Similar to mint selection, you want to run the bot when there's a lot of volume and price movement. So days like weekend usually is a worse time to run the bot compare to weekdays. Within a day there are also hot time and cold time, you may want to consider only run the bot when the market is hot so you can burn less gas running the bot.
The bot supports having multiple pools for the same mint, but having more pools do not always mean having better performance.
The bot currently check the price difference between different pool and will try to execute an arbitrage trade between the two pools that have the biggest price difference. This is due to the onchain computation limit so it cannot try every combination effectively within the limited compute resource. This works better when all the pools you use have high liquidity, but if some of your pool has very low liquidity, there may be a big price difference but very small arbitrage profit you can extract from it.
So if you are looking for a lot of small arbitrage trades, pools with low liquidity will help you get there as there's usually less competition on smaller pools. But if you are looking for big arbitrage opportunities, you should only include pools with large liquidity. For example if a mint has 3 pools with 200 SOL, 100 SOL, 2 SOL in the liquidity, excluding the one with 2 SOL will help you to get better profits.
Read this if you don't know how fee is calculated in Solana.
You may be able to land in every block with a low fee, but you may not see a lot of landing with it. Your position within each block also matters. By raising your fee you will have a better position within each block, give you a better chance to actually grab the opportunity when it comes.
Though this does mean a higher risk as you will lose more gas fee for all your failed transactions. So you need to find the balance based on your specific setup.

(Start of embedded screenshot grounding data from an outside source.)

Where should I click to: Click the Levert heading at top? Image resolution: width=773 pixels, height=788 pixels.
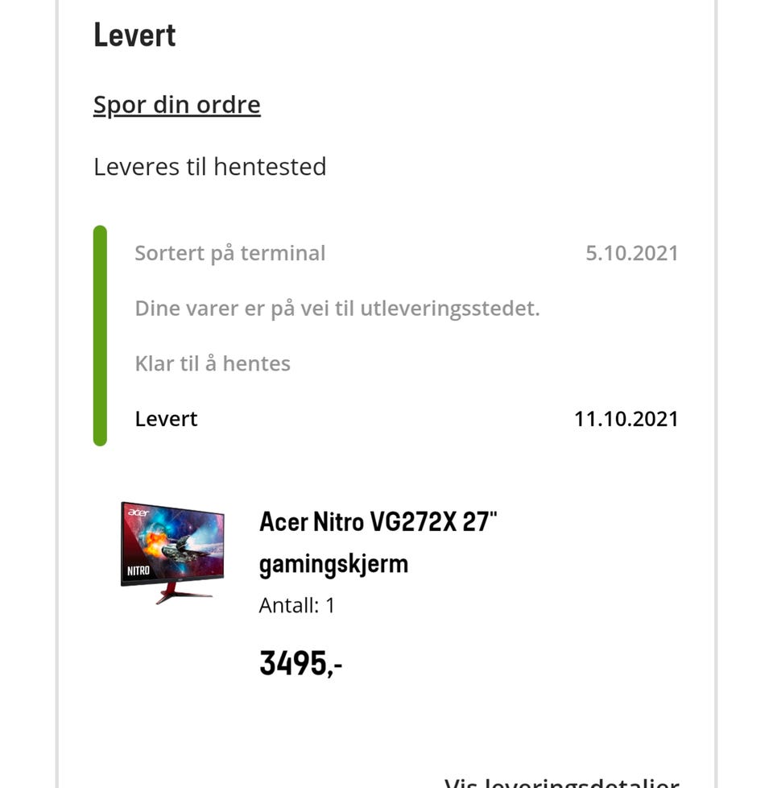[134, 35]
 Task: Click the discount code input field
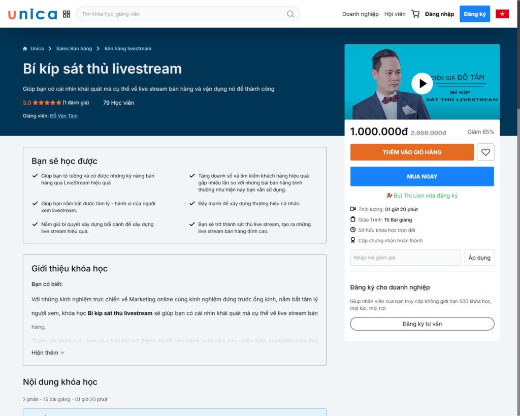tap(405, 258)
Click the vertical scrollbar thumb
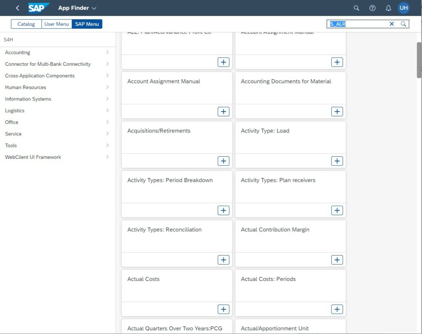The width and height of the screenshot is (422, 334). [419, 60]
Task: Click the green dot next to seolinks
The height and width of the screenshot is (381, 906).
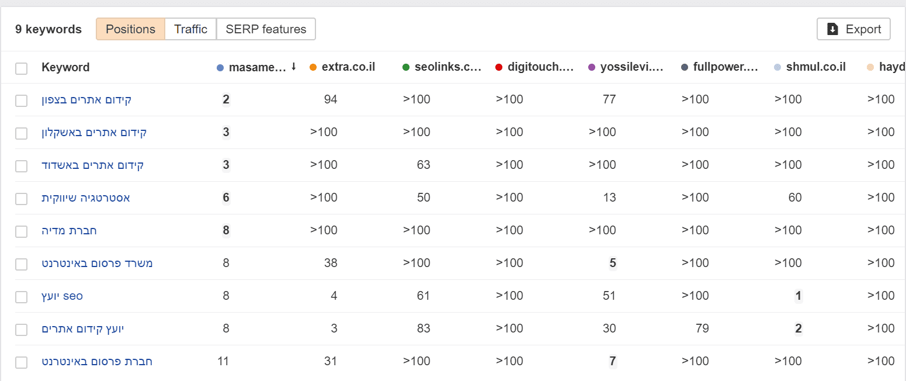Action: pos(406,68)
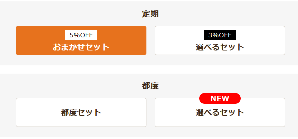Image resolution: width=298 pixels, height=139 pixels.
Task: Click the black 3%OFF badge
Action: pyautogui.click(x=220, y=35)
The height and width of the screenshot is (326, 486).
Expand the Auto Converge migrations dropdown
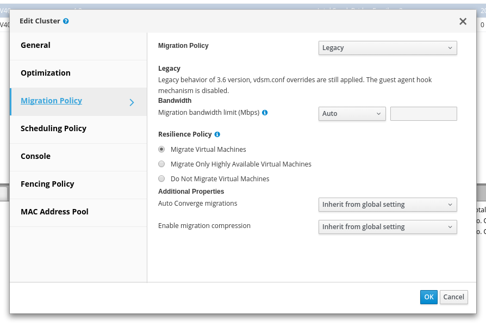click(387, 205)
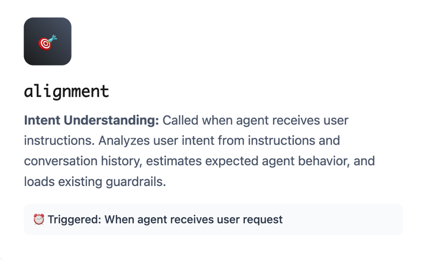The width and height of the screenshot is (423, 260).
Task: Click blank card space right of icon
Action: [x=231, y=42]
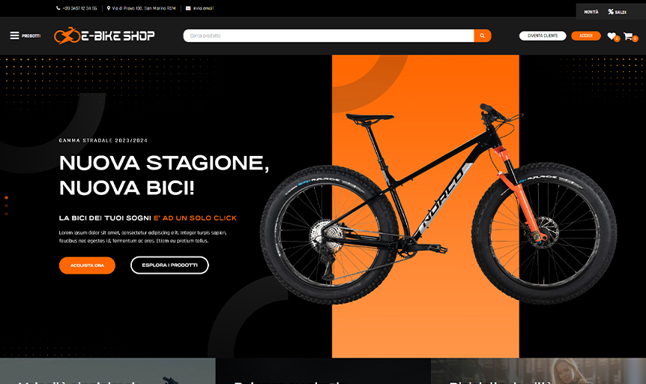
Task: Click the phone icon in top bar
Action: tap(58, 8)
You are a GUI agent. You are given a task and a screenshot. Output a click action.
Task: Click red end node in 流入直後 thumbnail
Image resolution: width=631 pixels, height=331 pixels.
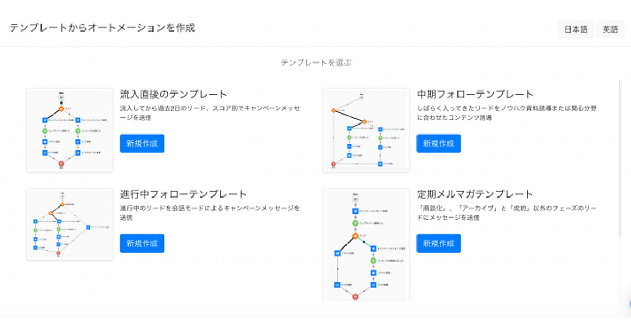tap(62, 164)
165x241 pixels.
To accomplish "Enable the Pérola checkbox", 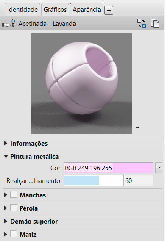I will [x=14, y=208].

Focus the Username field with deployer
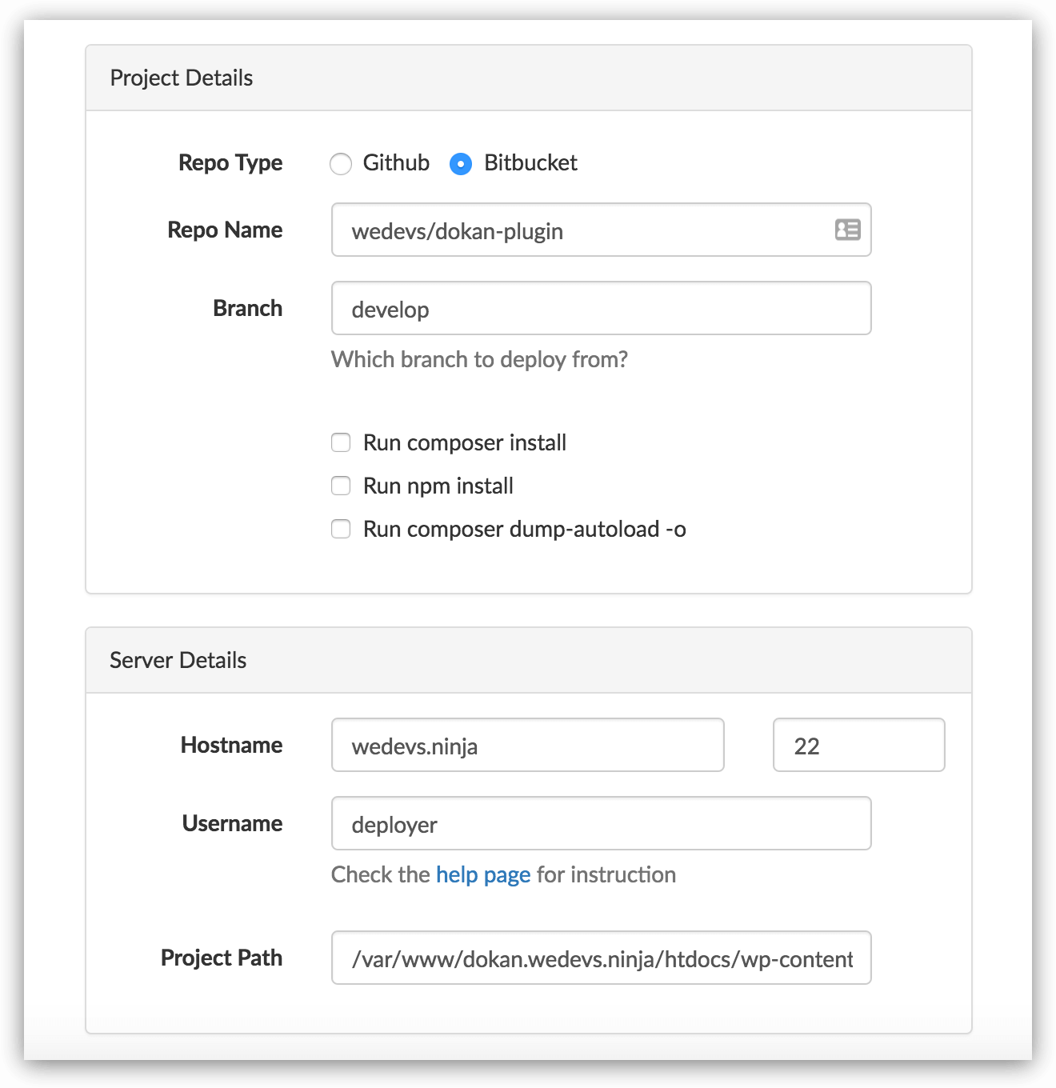(601, 823)
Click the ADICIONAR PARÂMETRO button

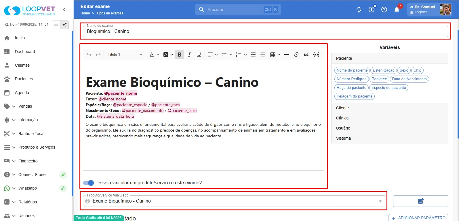418,218
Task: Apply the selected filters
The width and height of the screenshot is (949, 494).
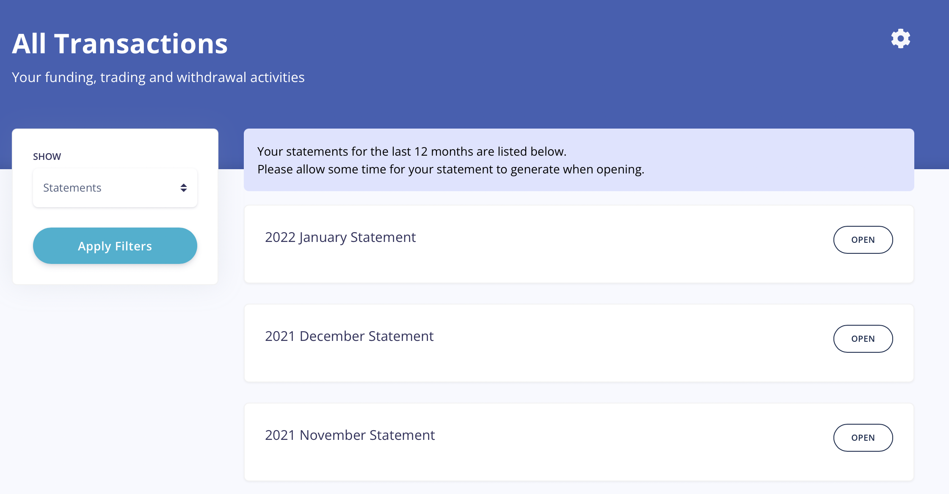Action: (x=115, y=245)
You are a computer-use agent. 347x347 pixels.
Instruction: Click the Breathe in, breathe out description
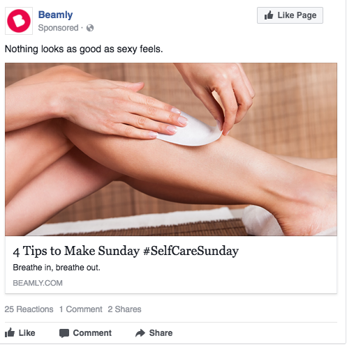(57, 268)
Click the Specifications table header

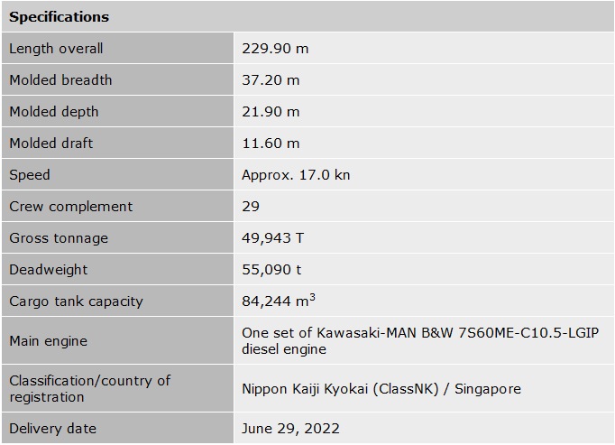(x=60, y=17)
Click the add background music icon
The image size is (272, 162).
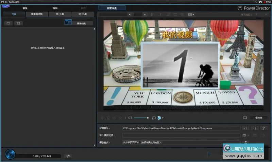(x=245, y=128)
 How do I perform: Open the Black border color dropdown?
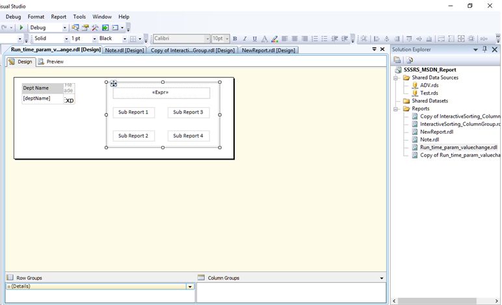point(124,39)
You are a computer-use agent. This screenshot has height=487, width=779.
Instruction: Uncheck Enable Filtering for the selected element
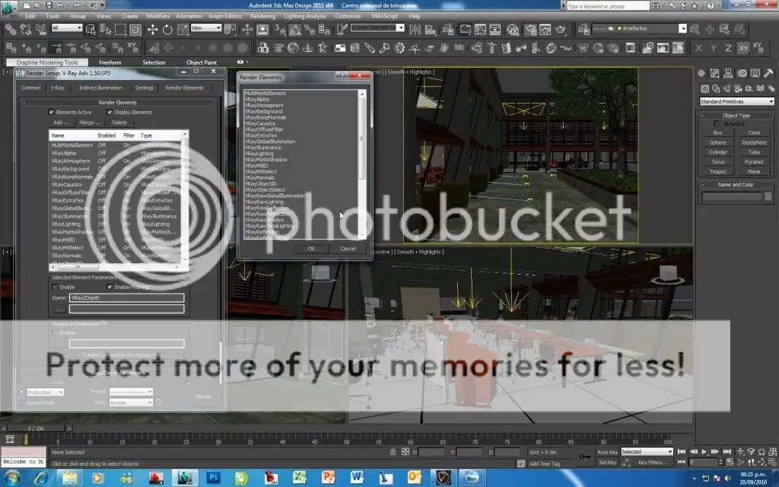point(110,287)
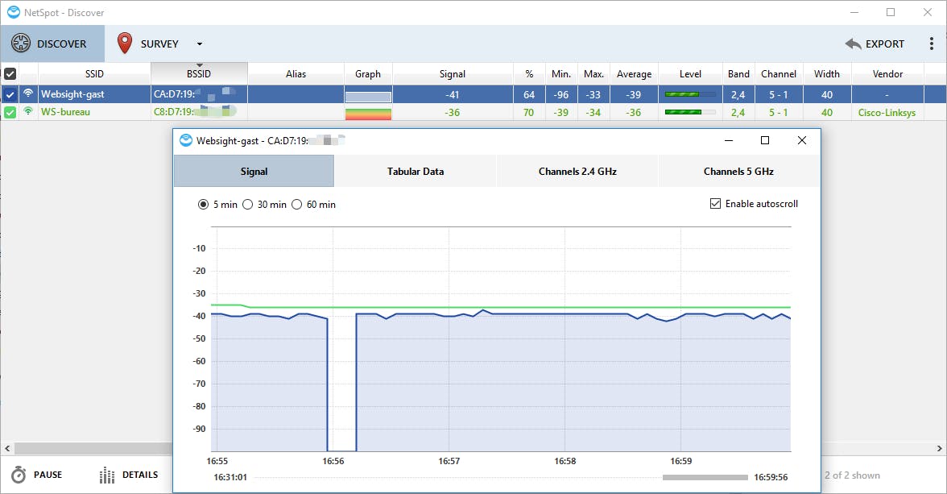
Task: Uncheck the WS-bureau network checkbox
Action: 10,113
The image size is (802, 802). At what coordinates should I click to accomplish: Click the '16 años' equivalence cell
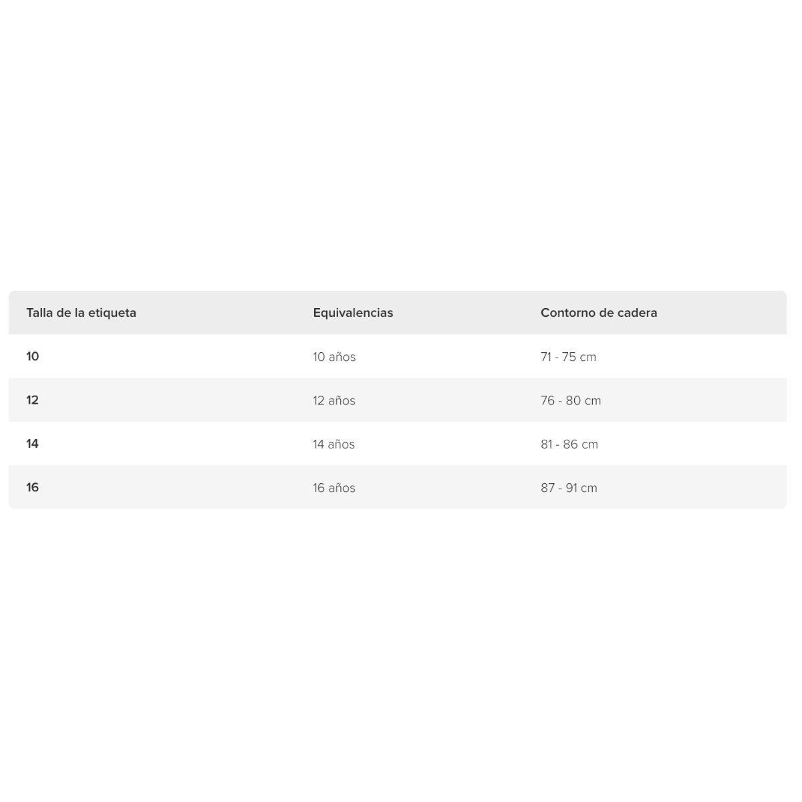pyautogui.click(x=334, y=488)
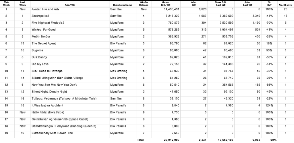
Task: Click the Wks In Release column header
Action: (144, 4)
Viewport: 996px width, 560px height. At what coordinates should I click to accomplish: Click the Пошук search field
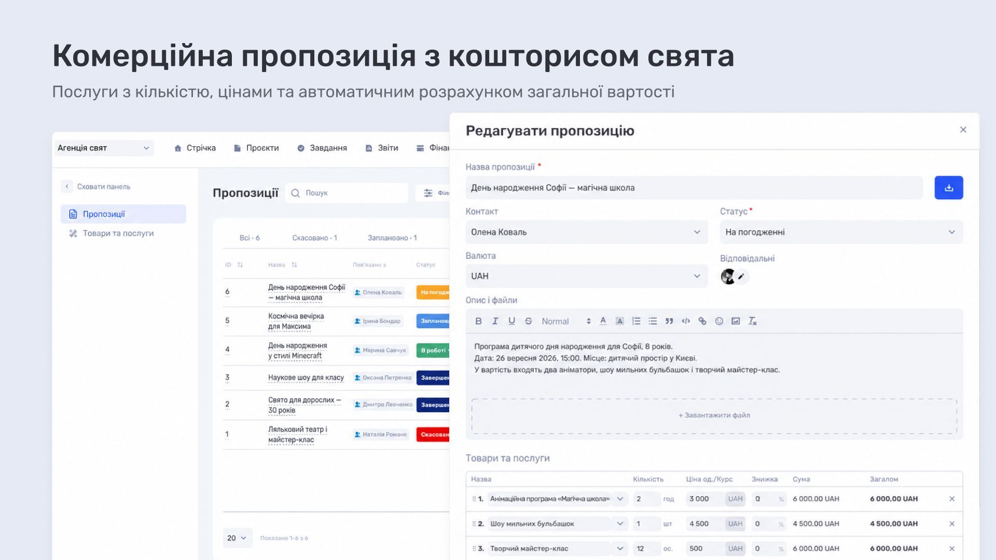pos(347,193)
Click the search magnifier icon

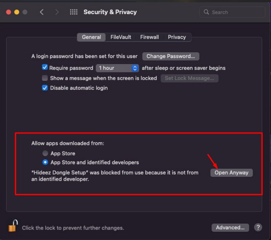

Compute unit limit will affect multiple things for your transaction.
It will affect how many bins the bot's onchain program can look through. A general good practice is to set this between 300_000 to 800_000(without kamino, add 80_000 if you use kamino). The more dlmm pool you have the higher you should set this. You can first set a high number and check how much compute unit your successful trades usually take after running for a while, and lower your limit to just a bit higher than the biggest value you see.
It will affect the final gas fee you pay, together with compute unit price. The higher your limit is, the higher fee you will pay.
It will affect the position you land inside each block. Transaction with big limit and low fee may be ranked lower in validators, hence lower your chance to hit the opportunity. And if it's too big sometimes it cannot fit into the end of a block and will be pushed out to the next one.
This also affects how big your potential gain can be. Some super large arb opportunity requires a lot of computation so will cost higher CU. These hits can consume up to 600k to 800k CU sometimes. If you set a lower CU limit, your tx won't fail, instead it will just extract less profit from it.